Ce que les Russes sont forcés de réaliser, malgré leur recherche de coopération et de stabilité par la coopération, c’est que les USA, pris en tant qu’entité évoluant selon ses conceptions propres, presque comme une égrégore qui serait irrémédiablement liée au Système, les USA sont complètement instables dans leur comportement basé sur la bureaucratisation et sur la politique de force (“idéal de puissance”, ou encore technologisme [voir le 14 décembre 2012]), – les deux facteurs se complétant d’ailleurs. Il est impossible aujourd’hui de coopérer avec eux, s’il ne le fut jamais d’ailleurs (autre débat). La nouvelle doctrine stratégique russe est donc du type gaulliste, non pas “du faible au fort” comme cette doctrine était qualifiée, mais plutôt “du stable à l’instable” (et implicitement “du principiel à l’anti-principiel”, énoncé qui pourrait aussi convenir à la doctrine gaulliste).
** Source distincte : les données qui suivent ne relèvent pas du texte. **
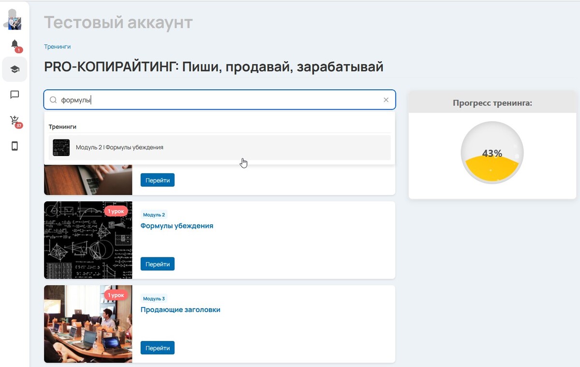Click the thumbnail in the search result
The width and height of the screenshot is (580, 367).
pos(61,147)
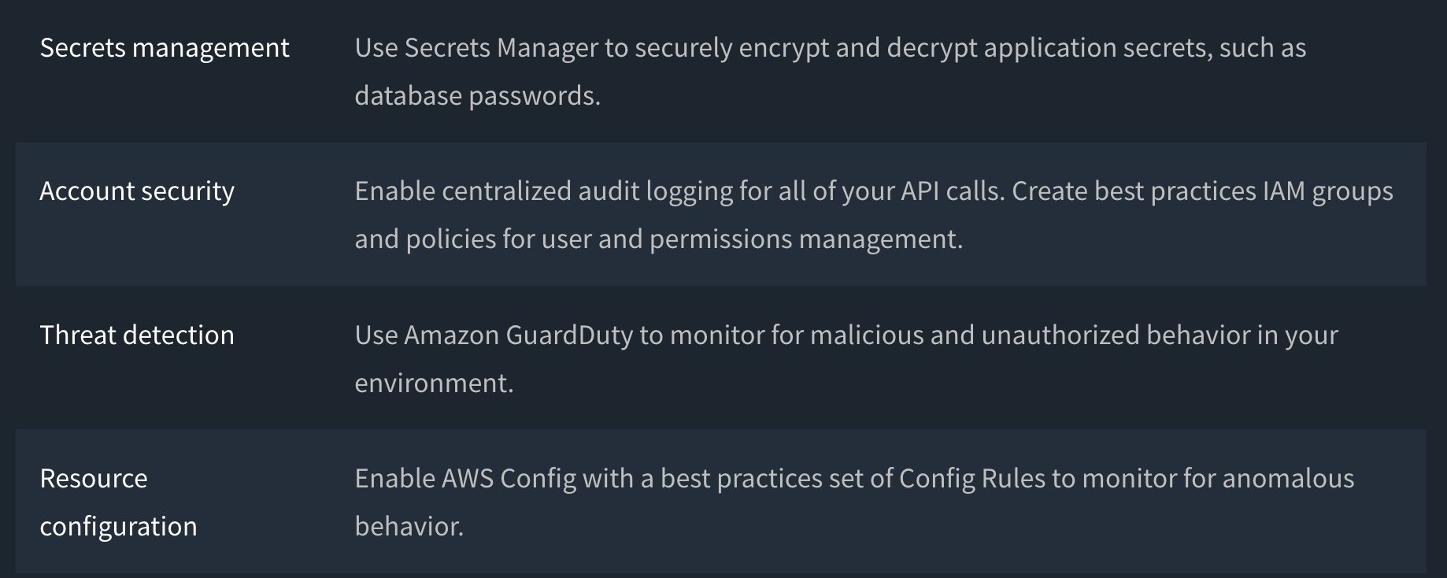Click the Secrets Manager description text

pyautogui.click(x=831, y=72)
Selon cette idée, on fera l’hypothèse que les Russes ont admis qu’en général aucun argument de raison ne peut influencer durablement “l’instable” mais que “l’instable” ayant sa propre logique bureaucratique, comme c’est le cas avec le Pentagone, qu’il est marqué par une obsession de la force brute, il est par contre très sensible aux arguments de force du type que ceux que vont leur opposer les Russes. Tout cela est beaucoup plus psychologique que stratégique, et l’on admet alors que la doctrine gaulliste était aussi et d’abord de type psychologique : encore plus qu’à cause de sa puissance nucléaire réduite, “le faible” l’était à cause de sa position de confrontation de la psychologie du déchaînement de l’“idéal de puissance” qu’impliquaient le système de complicité des superpuissances nucléaires du temps de la Guerre froide ; il ne pouvait compenser sa faiblesse qu’en retournant contre “le fort”, comme l’on “fait aïkido” (voir le 2 juillet 2012), le pur argument de force qu’est la menace d’automaticité de l’emploi du nucléaire en cas d’agression ... Tout cela ne peut se concevoir qu’à l’intérieur d’un système où trône le Système et à l’ombre originelle et sinistre du “déchaînement de la Matière”, et s’en détacher pour opposer une doctrine souveraine et conservatrice des principes est faire acte d’antiSystème.